The problem
Beneath this task is a listing; retype all of it exactly.

Start of Data section

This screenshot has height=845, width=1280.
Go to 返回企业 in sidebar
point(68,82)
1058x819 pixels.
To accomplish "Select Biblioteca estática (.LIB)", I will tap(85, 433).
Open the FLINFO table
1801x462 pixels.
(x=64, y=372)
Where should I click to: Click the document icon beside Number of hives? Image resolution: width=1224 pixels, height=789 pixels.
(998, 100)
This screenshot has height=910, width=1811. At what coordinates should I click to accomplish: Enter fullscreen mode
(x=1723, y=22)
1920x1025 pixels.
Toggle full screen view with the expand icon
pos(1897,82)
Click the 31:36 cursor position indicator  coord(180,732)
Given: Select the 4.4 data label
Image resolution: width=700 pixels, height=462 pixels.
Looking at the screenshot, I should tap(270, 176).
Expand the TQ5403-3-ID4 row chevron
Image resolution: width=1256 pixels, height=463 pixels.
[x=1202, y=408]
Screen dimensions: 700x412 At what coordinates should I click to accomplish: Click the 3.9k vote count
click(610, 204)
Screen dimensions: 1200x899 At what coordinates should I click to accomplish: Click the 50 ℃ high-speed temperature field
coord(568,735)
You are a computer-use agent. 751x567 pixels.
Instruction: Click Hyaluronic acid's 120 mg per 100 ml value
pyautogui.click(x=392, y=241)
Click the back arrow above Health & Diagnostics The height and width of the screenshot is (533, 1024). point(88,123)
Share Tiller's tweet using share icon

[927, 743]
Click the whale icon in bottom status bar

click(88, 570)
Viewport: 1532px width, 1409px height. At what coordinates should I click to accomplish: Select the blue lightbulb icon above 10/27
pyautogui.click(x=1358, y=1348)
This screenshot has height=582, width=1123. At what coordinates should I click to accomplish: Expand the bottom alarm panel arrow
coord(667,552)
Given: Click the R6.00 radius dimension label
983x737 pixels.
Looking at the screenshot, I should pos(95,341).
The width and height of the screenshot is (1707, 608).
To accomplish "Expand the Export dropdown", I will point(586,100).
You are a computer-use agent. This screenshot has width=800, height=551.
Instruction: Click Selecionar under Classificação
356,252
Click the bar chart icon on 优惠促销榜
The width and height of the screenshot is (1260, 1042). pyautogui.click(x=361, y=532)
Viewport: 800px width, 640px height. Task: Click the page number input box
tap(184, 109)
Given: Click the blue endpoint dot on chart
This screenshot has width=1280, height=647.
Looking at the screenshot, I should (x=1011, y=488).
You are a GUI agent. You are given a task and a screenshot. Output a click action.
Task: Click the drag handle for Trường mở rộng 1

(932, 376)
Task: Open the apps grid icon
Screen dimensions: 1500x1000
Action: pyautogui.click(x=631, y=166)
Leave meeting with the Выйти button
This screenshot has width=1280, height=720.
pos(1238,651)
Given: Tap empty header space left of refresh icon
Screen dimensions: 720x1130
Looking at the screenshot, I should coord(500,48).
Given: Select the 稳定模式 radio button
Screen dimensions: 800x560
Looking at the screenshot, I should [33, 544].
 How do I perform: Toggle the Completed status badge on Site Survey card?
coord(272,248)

End of Data section

Written response
This screenshot has height=845, width=1280.
Go to 返回企业 in sidebar
point(68,82)
1058x819 pixels.
To accomplish "Select Biblioteca estática (.LIB)", I will tap(85, 433).
Open the FLINFO table
1801x462 pixels.
(x=64, y=372)
Where should I click to: Click the document icon beside Number of hives? Image resolution: width=1224 pixels, height=789 pixels.
(998, 100)
This screenshot has height=910, width=1811. At what coordinates should I click to accomplish: Enter fullscreen mode
(x=1723, y=22)
1920x1025 pixels.
Toggle full screen view with the expand icon
pos(1897,82)
Click the 31:36 cursor position indicator  coord(180,732)
Given: Select the 4.4 data label
Image resolution: width=700 pixels, height=462 pixels.
Looking at the screenshot, I should tap(270, 176).
Expand the TQ5403-3-ID4 row chevron
Image resolution: width=1256 pixels, height=463 pixels.
[x=1202, y=408]
Screen dimensions: 700x412 At what coordinates should I click to accomplish: Click the 3.9k vote count
click(610, 204)
Screen dimensions: 1200x899 At what coordinates should I click to accomplish: Click the 50 ℃ high-speed temperature field
coord(568,735)
You are a computer-use agent. 751x567 pixels.
Instruction: Click Hyaluronic acid's 120 mg per 100 ml value
pyautogui.click(x=392, y=241)
Click the back arrow above Health & Diagnostics The height and width of the screenshot is (533, 1024). point(88,123)
Share Tiller's tweet using share icon

[927, 743]
Click the whale icon in bottom status bar

click(88, 570)
Viewport: 1532px width, 1409px height. At what coordinates should I click to accomplish: Select the blue lightbulb icon above 10/27
pyautogui.click(x=1358, y=1348)
This screenshot has height=582, width=1123. At what coordinates should I click to accomplish: Expand the bottom alarm panel arrow
coord(667,552)
Given: Click the R6.00 radius dimension label
983x737 pixels.
Looking at the screenshot, I should pos(95,341).
The width and height of the screenshot is (1707, 608).
To accomplish "Expand the Export dropdown", I will point(586,100).
You are a computer-use agent. This screenshot has width=800, height=551.
Instruction: Click Selecionar under Classificação
356,252
Click the bar chart icon on 优惠促销榜
The width and height of the screenshot is (1260, 1042). pyautogui.click(x=361, y=532)
Viewport: 800px width, 640px height. Task: Click the page number input box
tap(184, 109)
Given: Click the blue endpoint dot on chart
This screenshot has width=1280, height=647.
Looking at the screenshot, I should (x=1011, y=488).
You are a GUI agent. You are given a task and a screenshot. Output a click action.
Task: Click the drag handle for Trường mở rộng 1

(932, 376)
Task: Open the apps grid icon
Screen dimensions: 1500x1000
Action: pyautogui.click(x=631, y=166)
Leave meeting with the Выйти button
This screenshot has width=1280, height=720.
pos(1238,651)
Given: Tap empty header space left of refresh icon
Screen dimensions: 720x1130
Looking at the screenshot, I should coord(500,48).
Given: Select the 稳定模式 radio button
Screen dimensions: 800x560
Looking at the screenshot, I should [33, 544].
 How do I perform: Toggle the Completed status badge on Site Survey card?
coord(272,248)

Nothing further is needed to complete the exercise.